“Antes de tudo queria alertá-los de que o que vão ver a seguir está inserido no atual contexto social.”
O badalado “No”, do chileno Pablo Larraín, foi ovacionado em Cannes e escolhido para a abertura da 36ª Mostra Internacional de São Paulo. Nesta última, lotou as salas em que foi exibido.
Tematizando a redemocratização do Chile, em processo a partir do resultado da votação de 1988, o enredo trata de um recorte particular desse contexto tão rico de histórias a serem exploradas através do celulóide (e faça-se justiça, algumas já o foram em outras produções como “Machuca”, que trata do golpe que derrubou Salvador Allende): atém-se aos 27 dias de campanha publicitária pelo plebiscito que decidiria o futuro do país sul-americano, e gira em torno de René Saavedra (Gael García Bernal), funcionário jovem e próspero de uma agência de publicidade.
René é abordado por um dos responsáveis pela campanha do “No” – o voto contra o ditador Augusto Pinochet, então no poder há 15 anos – e convidado a colaborar na elaboração de uma propaganda capaz, se não de fazer o regime cair por terra de uma vez, de conscientizar o povo.
O plebiscito tinha sido convocado em resposta a pressões internacionais e era visto até pela oposição como um aparato quase sem serventia para derrubar o governo autoritário, já que seu resultado dificilmente prejudicaria Pinochet. Com uma estratégia de marketing completamente diversa da característica sisudez da esquerda, René decide evocar a alegria como mote principal.
É interessante o tratamento emocionalmente distanciado dado ao protagonista e a boa parte do que o cerca. Por meio disso, é construído um personagem indiscutivelmente denso, mas de certa forma opaco – seu íntimo não se desvela – para quem assiste: em nenhum momento se lança mão de flashbacks ou outros recursos narrativos que esclareçam o passado de René, o qual sabemos ser marcado pelas sequelas do regime de exceção apenas por leves “sugeridas” dadas lá e cá – elas revelam um pai exilado e a relação angustiada com a mãe de seu filho, militante agredida pela repressão em mais de uma cena do filme. Os relatos de dor e perda tradicionalmente (e com toda legitimidade) explorados em filmes que abordam ditaduras militares ou Estados totalitários aqui não ganham espaço, e o pouco apelo emotivo torna “No” autêntico e admirável, no sentido de que não cede à facilidade de cativar o espectador por sentimentos de compaixão. A trama individual de um sujeito ex-exilado, somada à atmosfera de polarização política e iminente mudança que tomava conta do Chile deve bastar para capturar e envolver. E basta.
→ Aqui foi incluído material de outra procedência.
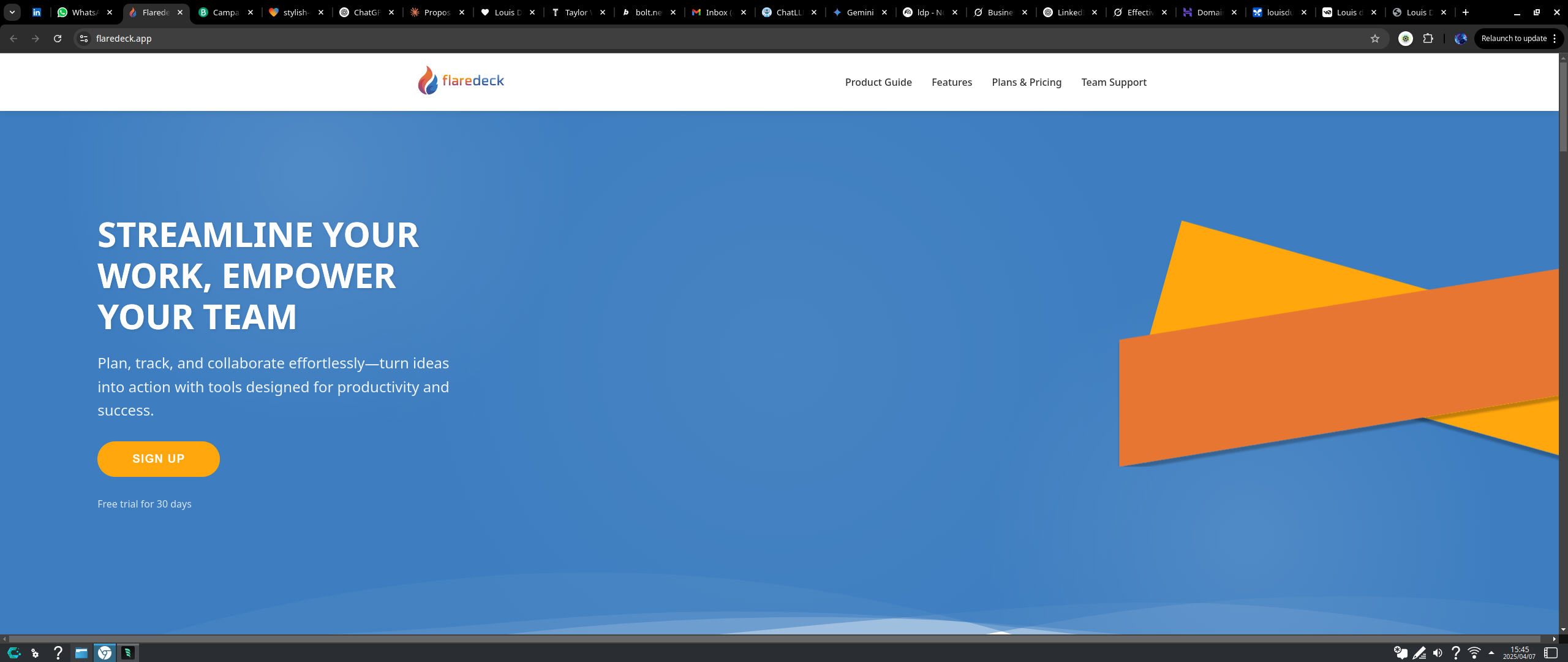Reload the flaredeck.app page

(x=58, y=38)
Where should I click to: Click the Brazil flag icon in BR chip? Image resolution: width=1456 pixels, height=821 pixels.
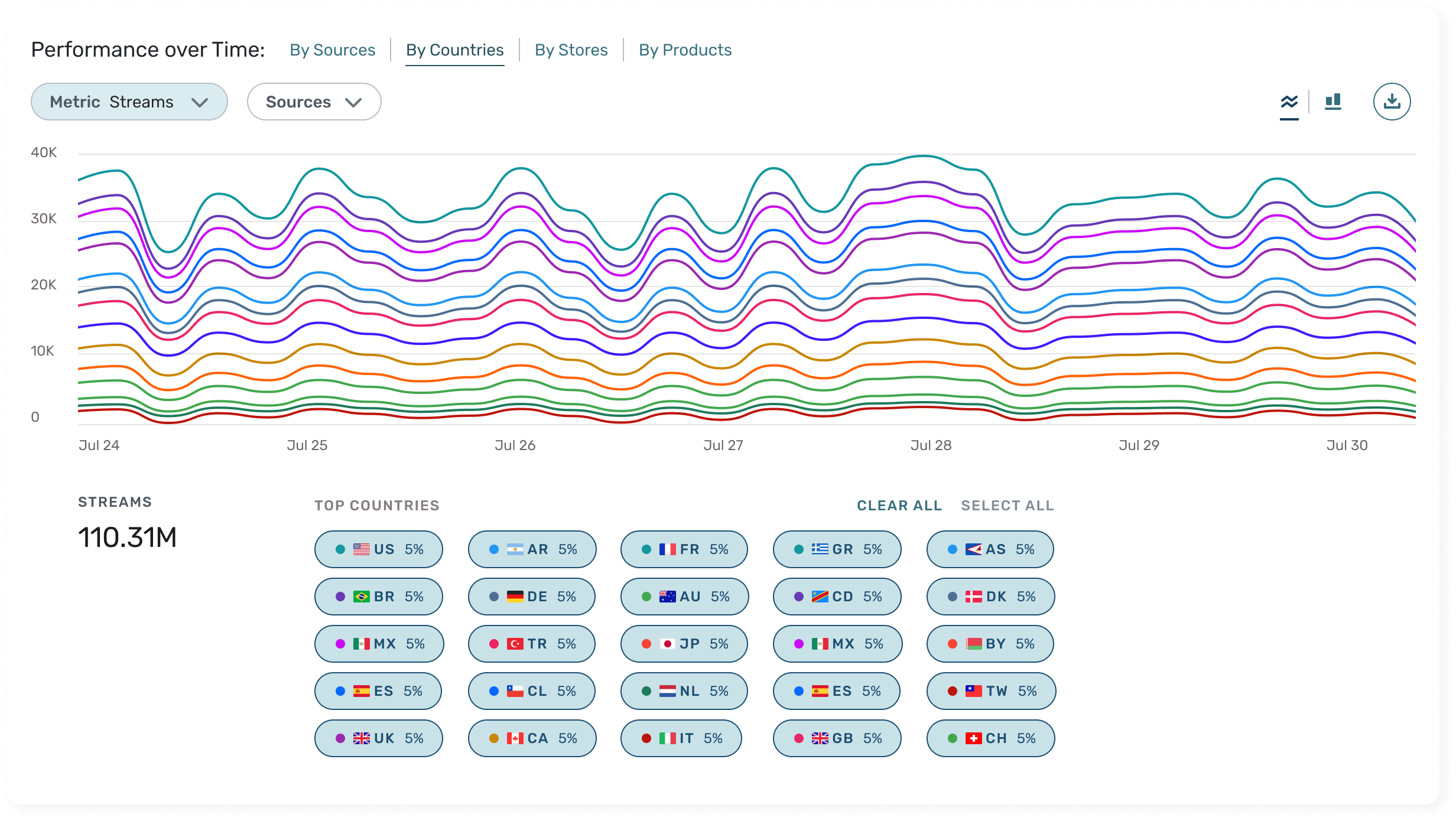(361, 597)
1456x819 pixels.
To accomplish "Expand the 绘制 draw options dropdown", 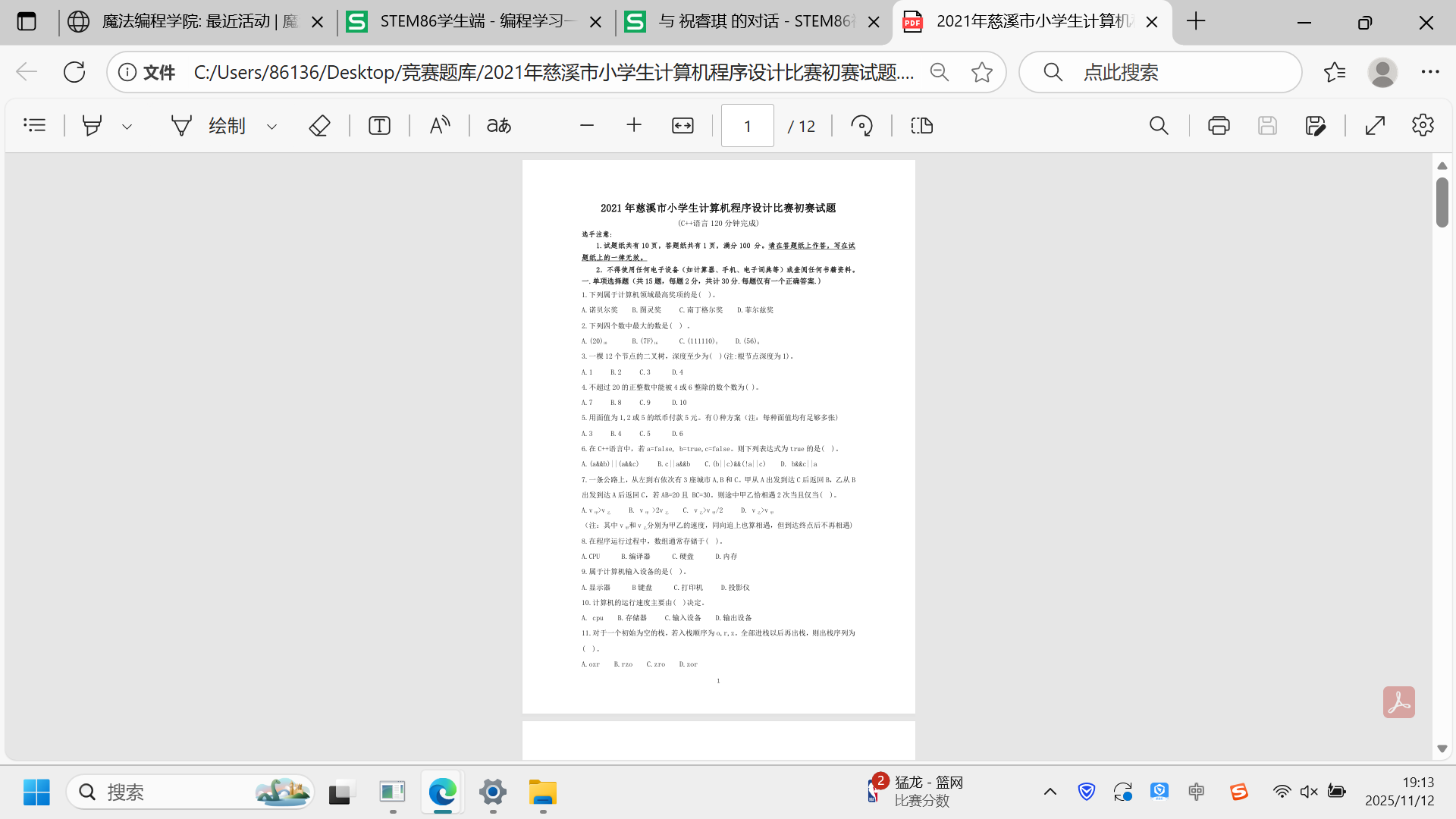I will (271, 127).
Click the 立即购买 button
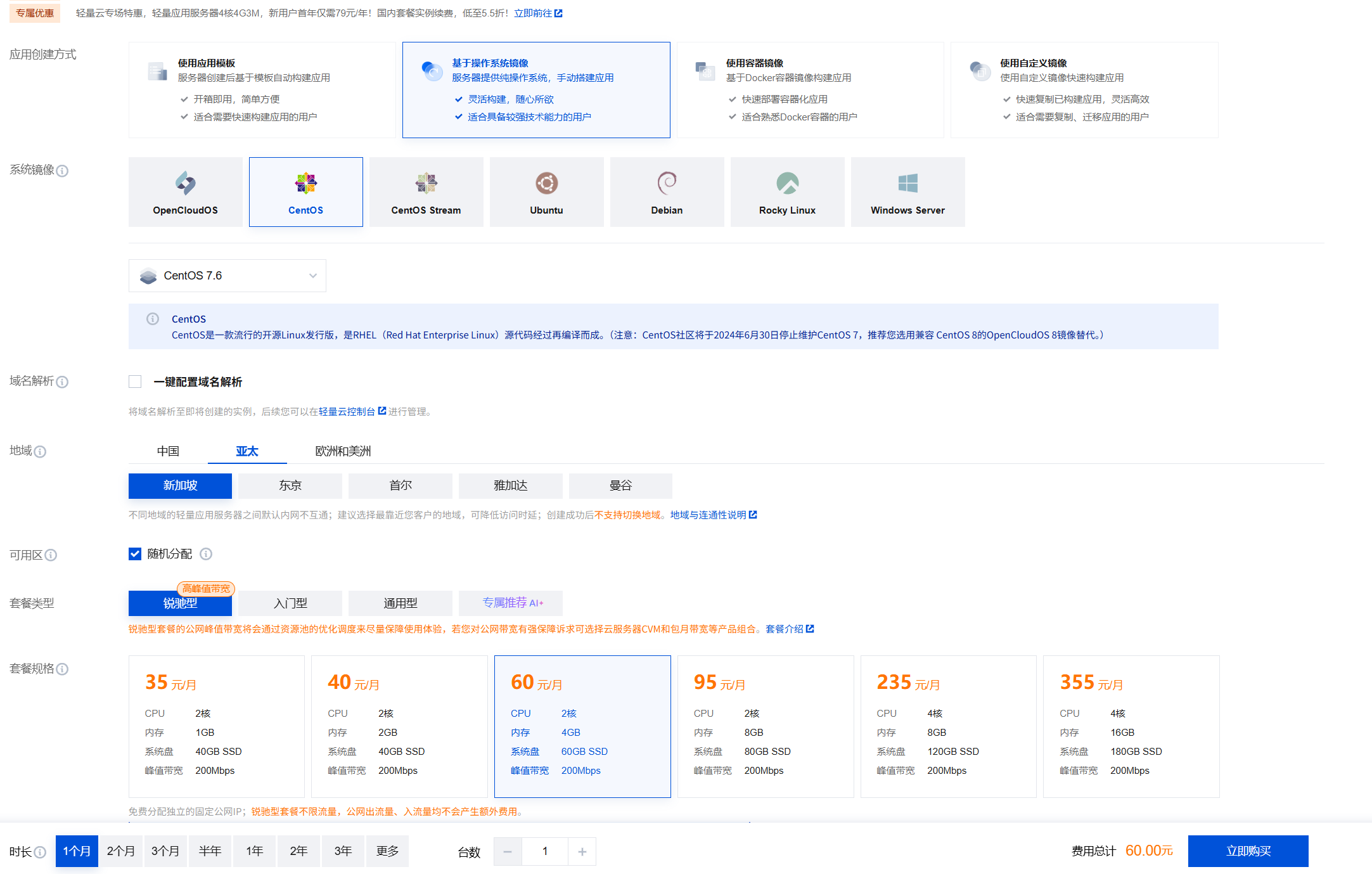 tap(1248, 851)
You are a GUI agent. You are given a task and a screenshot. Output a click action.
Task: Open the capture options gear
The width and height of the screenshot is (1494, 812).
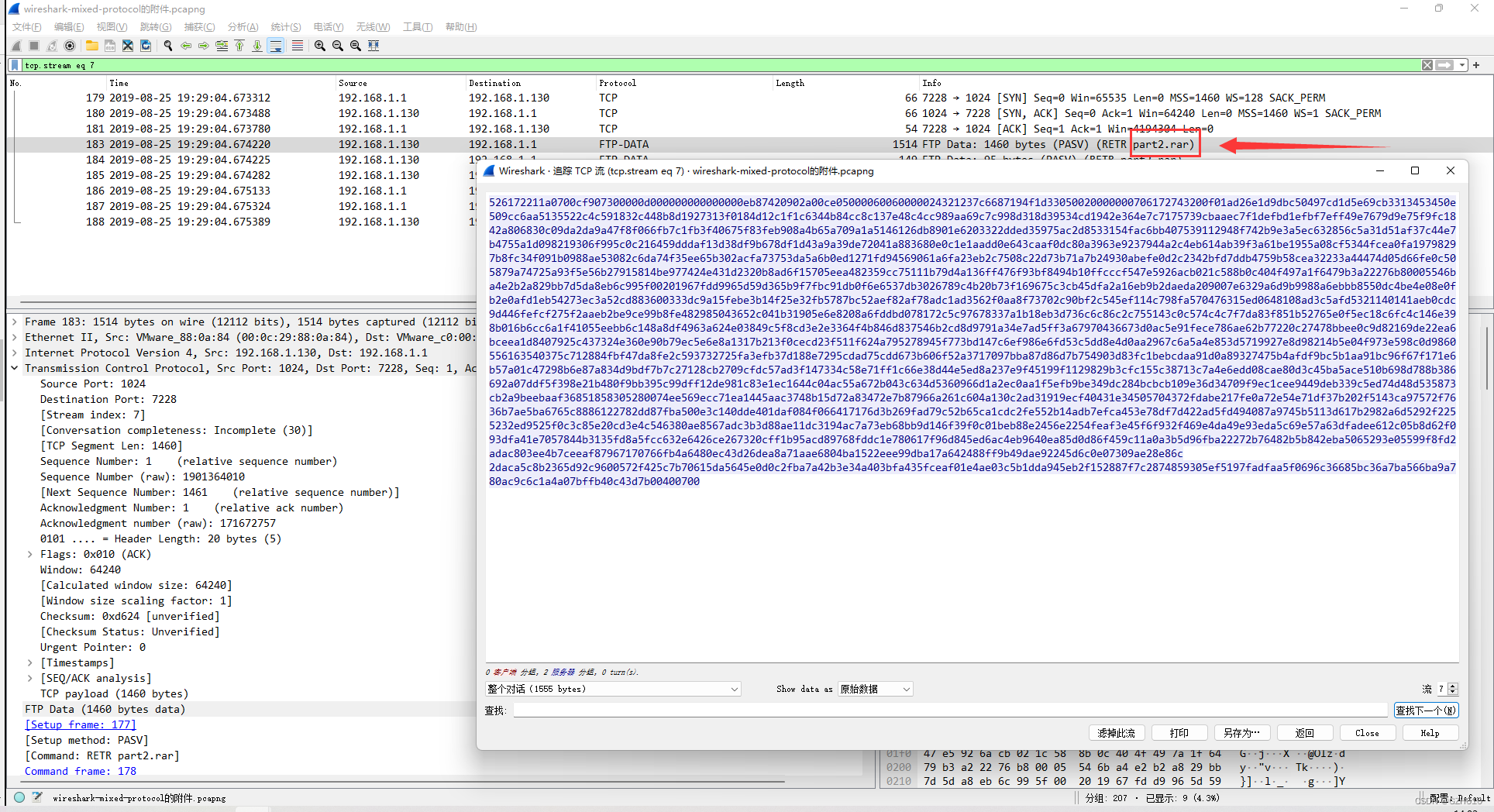click(x=70, y=45)
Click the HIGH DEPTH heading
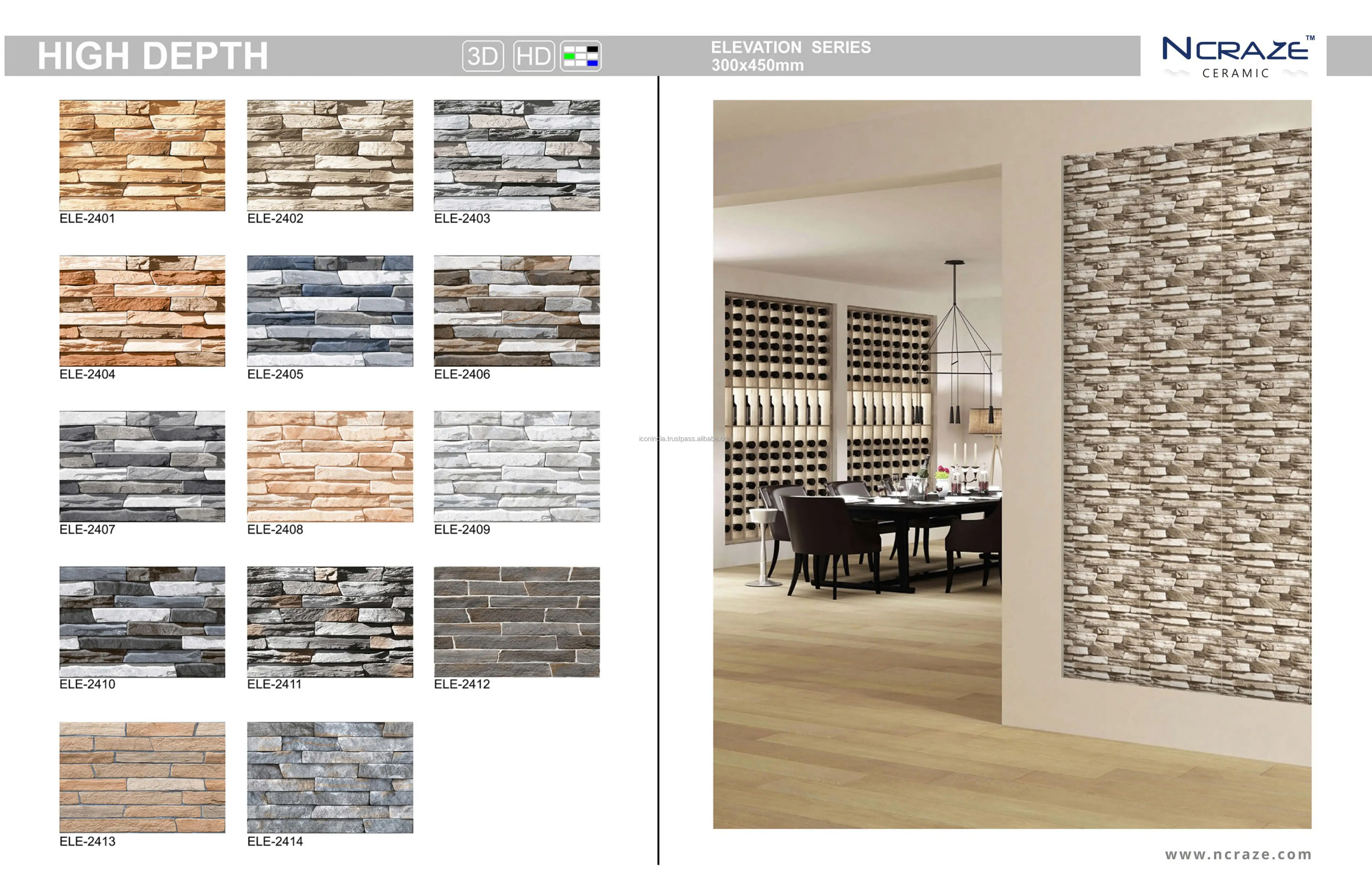Screen dimensions: 1372x878 pos(152,56)
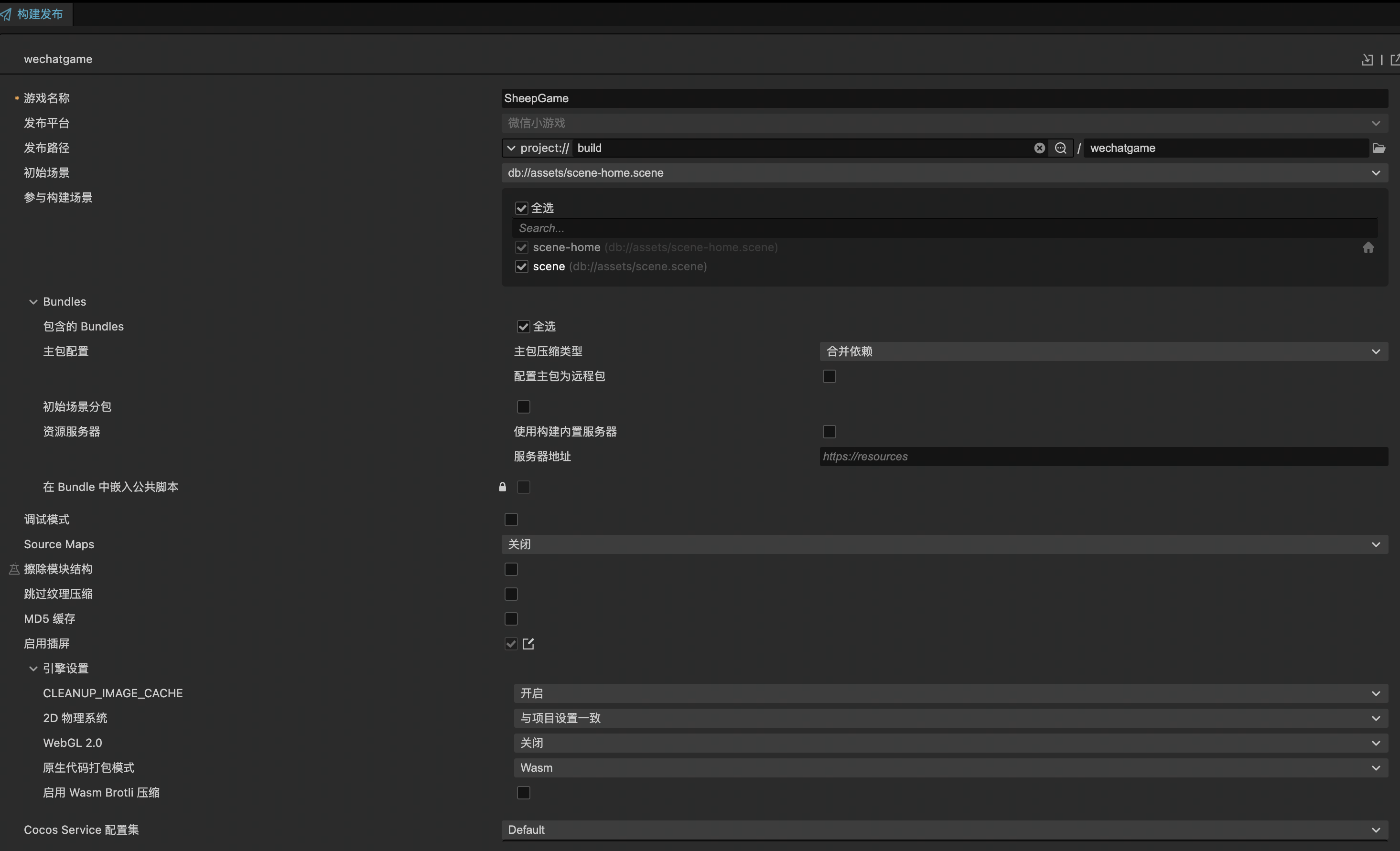Click the import build config icon
Viewport: 1400px width, 851px height.
[x=1367, y=60]
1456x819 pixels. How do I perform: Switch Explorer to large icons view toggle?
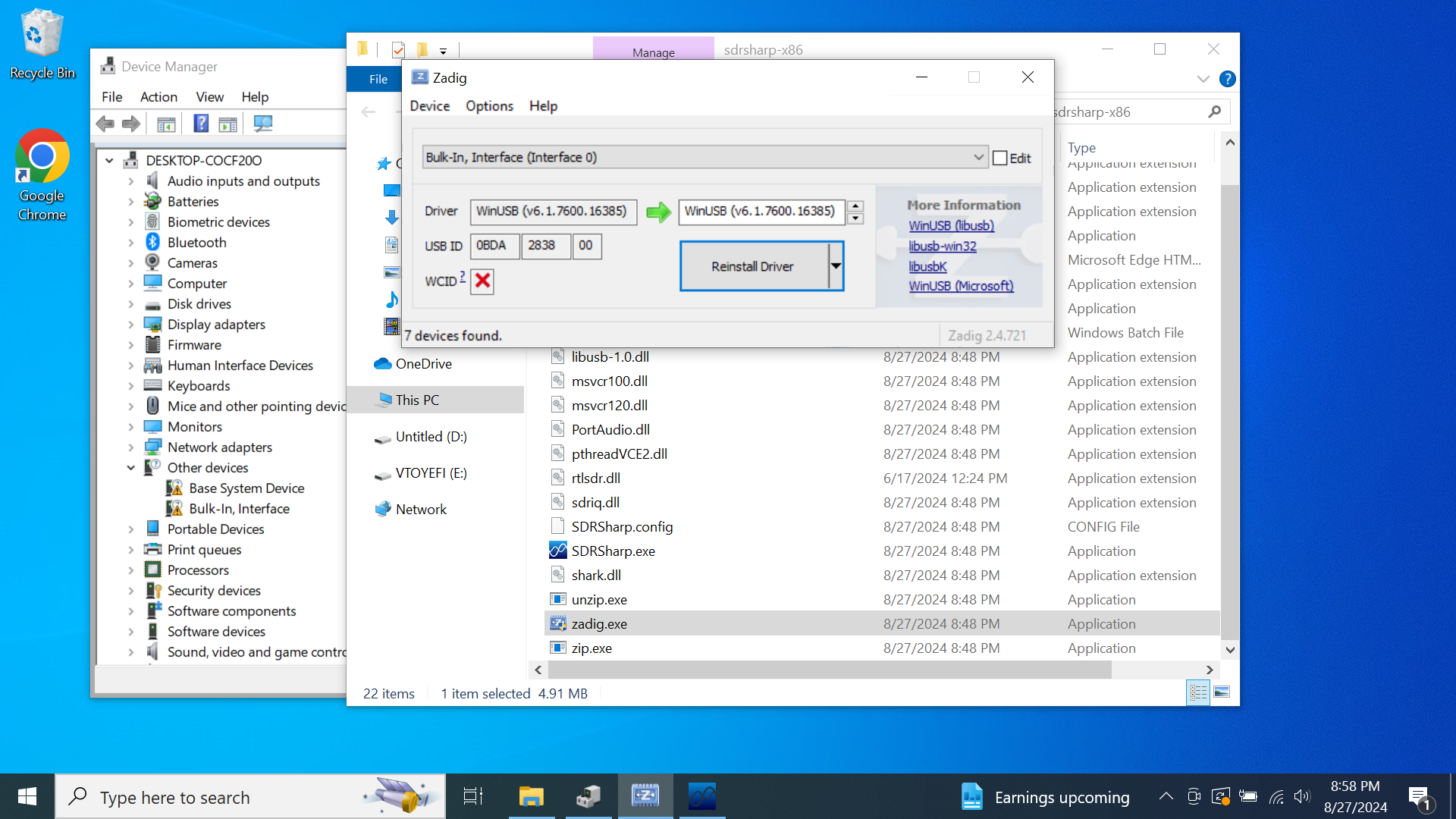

“No” retrata um momento histórico crucial cruzando a história de um personagem que sofre o impacto do golpe militar em sua vida familiar. Surpreende o quanto ele se transforma, ou se revela: se no início parece ser o homem que ascendeu e se acomodou em sua existência materialmente confortável, algo lhe desperta a sensibilidade e o faz tomar para si a causa que leva até o final, sem porém assumir ares de vingador. Sua obstinação também é sutil.
Outro elemento positivo é o conteúdo humorístico de alguns diálogos e situações, que prestam um retrato irônico à cúpula do governo militar. Essa encenação mais leve sugere um aspecto do governo que já não era levado a sério e não tinha força sequer para negar a realização de um plebiscito. Alegoriza o afrouxamento da mão de ferro,a ditadura já capenga, tão ridícula quanto Geisel fotografado em roupas de banho. São os sinais de caducamento de governos que não tardariam a cair.
No desfecho, o gesto de comemorar na rua, com o povo (em vez de partilhar o êxito da campanha com seus correligionários), também é representativo do caráter de René, protagonista “vedado” dessa vitória inesperada. À pergunta dos ditadores, o povo responde “No más”.
Pegando emprestado uma música do espólio da nossa ditadura (o que é muito cabível de se fazer, já que os regimes autoritários latino-americanos do século XX foram todos triste e sinistramente aparentados), a grande festa a que se entrega o povo chileno ao fim de “No” parece entoar com força para todos os Pinochets: “Eu pergunto a você onde vai se esconder da enorme euforia. Como vai proibir quando o galo insistir em cantar? (…) Como vai se explicar vendo o céu clarear, de repente, impunemente? Como vai abafar nosso coro a cantar na sua frente?”